Kaynağından (doldurulmuş) testiler, ibrikler ve kadehler ki bundan ne başlarını bir ağrı tutar, ne de kendilerinden geçip akılları çelinir. (Vakıa Suresi, 18-19) ayetinin açıkladığı şarabın cennete içilmesidir.
tercüme hatasından kaynaklanan bir yorumdur. kuran-kerim'de geçen şarap, içecek manasındadır. hatta meşrubat, şarab aynı kökten türemiştir.

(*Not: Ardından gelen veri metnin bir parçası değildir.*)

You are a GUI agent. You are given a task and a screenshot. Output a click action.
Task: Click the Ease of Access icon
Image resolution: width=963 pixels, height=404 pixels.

cennette aktığı belirtilen, bizim düşündüğümüz manada alkollü içecek olsa, arapça meysere ya da müskür denirdi. ama şarab kelimesi yani içecek kelimesi kullanılmıştır. türkçeye girince anlam kayması yaşayan kelimelerin sebep olduğu yeni bir problem daha. zaten aynı ayetlerde cennette içilen içeceklerin sarhoşluk yapmadığı da mevcut. lütfen eksik okumayalım.
dünyanın bir sınav olmasından kaynaklanıyor olabilir. ayrıca o şarap sarhoşluk verip insanların araba kazası yapıp başkalarına zarar vermesine, ya da şuursuzca yaşamasına, deliryum transa girmesine falan da neden olmuyor bildiğim kadarıyla.